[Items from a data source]
★ ★ ★ ★ ★
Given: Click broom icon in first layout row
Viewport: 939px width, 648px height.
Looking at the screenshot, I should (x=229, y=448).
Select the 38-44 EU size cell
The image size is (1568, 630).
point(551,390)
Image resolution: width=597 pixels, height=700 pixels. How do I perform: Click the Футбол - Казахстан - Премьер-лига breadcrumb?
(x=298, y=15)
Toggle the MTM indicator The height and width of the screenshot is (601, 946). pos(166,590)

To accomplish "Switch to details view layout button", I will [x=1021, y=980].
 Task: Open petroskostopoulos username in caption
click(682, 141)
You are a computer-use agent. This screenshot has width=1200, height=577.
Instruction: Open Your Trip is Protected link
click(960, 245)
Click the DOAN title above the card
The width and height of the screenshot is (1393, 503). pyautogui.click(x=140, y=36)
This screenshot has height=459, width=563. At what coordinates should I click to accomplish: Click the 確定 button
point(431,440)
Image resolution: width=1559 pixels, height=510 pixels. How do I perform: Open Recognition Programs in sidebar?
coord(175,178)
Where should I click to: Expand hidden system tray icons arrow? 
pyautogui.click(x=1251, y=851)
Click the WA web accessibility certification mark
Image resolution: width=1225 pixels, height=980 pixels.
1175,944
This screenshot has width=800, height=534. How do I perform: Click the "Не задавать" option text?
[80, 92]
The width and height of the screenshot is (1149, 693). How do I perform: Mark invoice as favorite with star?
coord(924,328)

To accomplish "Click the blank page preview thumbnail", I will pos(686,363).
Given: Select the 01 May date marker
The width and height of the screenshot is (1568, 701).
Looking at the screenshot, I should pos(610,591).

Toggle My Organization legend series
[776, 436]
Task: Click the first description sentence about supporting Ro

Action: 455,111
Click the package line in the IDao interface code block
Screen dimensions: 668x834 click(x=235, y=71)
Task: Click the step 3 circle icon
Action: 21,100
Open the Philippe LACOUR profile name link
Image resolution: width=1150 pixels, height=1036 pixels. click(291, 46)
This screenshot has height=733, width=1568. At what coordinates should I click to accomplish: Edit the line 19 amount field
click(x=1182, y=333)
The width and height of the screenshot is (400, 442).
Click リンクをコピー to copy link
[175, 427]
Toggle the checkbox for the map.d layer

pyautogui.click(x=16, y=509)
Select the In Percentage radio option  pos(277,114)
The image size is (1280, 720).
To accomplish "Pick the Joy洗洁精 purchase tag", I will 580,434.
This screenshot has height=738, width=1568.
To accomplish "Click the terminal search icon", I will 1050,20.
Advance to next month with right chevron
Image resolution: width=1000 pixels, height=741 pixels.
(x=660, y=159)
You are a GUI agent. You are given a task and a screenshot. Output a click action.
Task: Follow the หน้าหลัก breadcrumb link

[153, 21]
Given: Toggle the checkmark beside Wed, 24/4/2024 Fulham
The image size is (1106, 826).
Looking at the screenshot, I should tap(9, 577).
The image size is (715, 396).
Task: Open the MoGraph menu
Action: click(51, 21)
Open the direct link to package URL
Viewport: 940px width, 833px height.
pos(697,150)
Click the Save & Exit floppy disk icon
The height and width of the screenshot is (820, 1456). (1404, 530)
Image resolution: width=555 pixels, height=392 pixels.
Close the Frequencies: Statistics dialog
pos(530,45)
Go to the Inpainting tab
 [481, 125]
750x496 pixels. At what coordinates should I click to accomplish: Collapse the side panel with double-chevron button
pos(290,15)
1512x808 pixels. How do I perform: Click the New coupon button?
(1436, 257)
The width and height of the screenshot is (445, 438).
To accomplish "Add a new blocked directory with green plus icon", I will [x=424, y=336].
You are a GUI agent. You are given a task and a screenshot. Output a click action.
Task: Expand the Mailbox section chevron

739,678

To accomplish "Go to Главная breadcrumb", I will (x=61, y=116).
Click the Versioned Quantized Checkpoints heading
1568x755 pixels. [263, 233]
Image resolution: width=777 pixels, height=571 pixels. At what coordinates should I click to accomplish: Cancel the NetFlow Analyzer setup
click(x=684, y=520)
★ ★ ★ ★ ★
TASK REQUIREMENTS
Return every entry verbatim.

ANSWER BOX
Given: Click broom icon in first layout row
Viewport: 939px width, 648px height.
Looking at the screenshot, I should (x=229, y=448).
Select the 38-44 EU size cell
The image size is (1568, 630).
point(551,390)
Image resolution: width=597 pixels, height=700 pixels. How do I perform: Click the Футбол - Казахстан - Премьер-лига breadcrumb?
(x=298, y=15)
Toggle the MTM indicator The height and width of the screenshot is (601, 946). pos(166,590)

To accomplish "Switch to details view layout button", I will [x=1021, y=980].
 Task: Open petroskostopoulos username in caption
click(682, 141)
You are a computer-use agent. This screenshot has width=1200, height=577.
Instruction: Open Your Trip is Protected link
click(960, 245)
Click the DOAN title above the card
The width and height of the screenshot is (1393, 503). pyautogui.click(x=140, y=36)
This screenshot has height=459, width=563. At what coordinates should I click to accomplish: Click the 確定 button
point(431,440)
Image resolution: width=1559 pixels, height=510 pixels. How do I perform: Open Recognition Programs in sidebar?
coord(175,178)
Where should I click to: Expand hidden system tray icons arrow? 
pyautogui.click(x=1251, y=851)
Click the WA web accessibility certification mark
Image resolution: width=1225 pixels, height=980 pixels.
1175,944
This screenshot has width=800, height=534. How do I perform: Click the "Не задавать" option text?
[80, 92]
The width and height of the screenshot is (1149, 693). How do I perform: Mark invoice as favorite with star?
coord(924,328)

To accomplish "Click the blank page preview thumbnail", I will pos(686,363).
Given: Select the 01 May date marker
The width and height of the screenshot is (1568, 701).
Looking at the screenshot, I should pos(610,591).

Toggle My Organization legend series
[776, 436]
Task: Click the first description sentence about supporting Ro

Action: 455,111
Click the package line in the IDao interface code block
Screen dimensions: 668x834 click(x=235, y=71)
Task: Click the step 3 circle icon
Action: 21,100
Open the Philippe LACOUR profile name link
Image resolution: width=1150 pixels, height=1036 pixels. click(291, 46)
This screenshot has height=733, width=1568. At what coordinates should I click to accomplish: Edit the line 19 amount field
click(x=1182, y=333)
The width and height of the screenshot is (400, 442).
Click リンクをコピー to copy link
[175, 427]
Toggle the checkbox for the map.d layer

pyautogui.click(x=16, y=509)
Select the In Percentage radio option  pos(277,114)
The image size is (1280, 720).
To accomplish "Pick the Joy洗洁精 purchase tag", I will 580,434.
This screenshot has height=738, width=1568.
To accomplish "Click the terminal search icon", I will 1050,20.
Advance to next month with right chevron
Image resolution: width=1000 pixels, height=741 pixels.
(x=660, y=159)
You are a GUI agent. You are given a task and a screenshot. Output a click action.
Task: Follow the หน้าหลัก breadcrumb link

[153, 21]
Given: Toggle the checkmark beside Wed, 24/4/2024 Fulham
The image size is (1106, 826).
Looking at the screenshot, I should tap(9, 577).
The image size is (715, 396).
Task: Open the MoGraph menu
Action: click(51, 21)
Open the direct link to package URL
Viewport: 940px width, 833px height.
pos(697,150)
Click the Save & Exit floppy disk icon
The height and width of the screenshot is (820, 1456). (1404, 530)
Image resolution: width=555 pixels, height=392 pixels.
Close the Frequencies: Statistics dialog
pos(530,45)
Go to the Inpainting tab
 [481, 125]
750x496 pixels. At what coordinates should I click to accomplish: Collapse the side panel with double-chevron button
pos(290,15)
1512x808 pixels. How do I perform: Click the New coupon button?
(1436, 257)
The width and height of the screenshot is (445, 438).
To accomplish "Add a new blocked directory with green plus icon", I will [x=424, y=336].
You are a GUI agent. You are given a task and a screenshot. Output a click action.
Task: Expand the Mailbox section chevron

739,678

To accomplish "Go to Главная breadcrumb", I will (x=61, y=116).
Click the Versioned Quantized Checkpoints heading
1568x755 pixels. [263, 233]
Image resolution: width=777 pixels, height=571 pixels. At what coordinates should I click to accomplish: Cancel the NetFlow Analyzer setup
click(x=684, y=520)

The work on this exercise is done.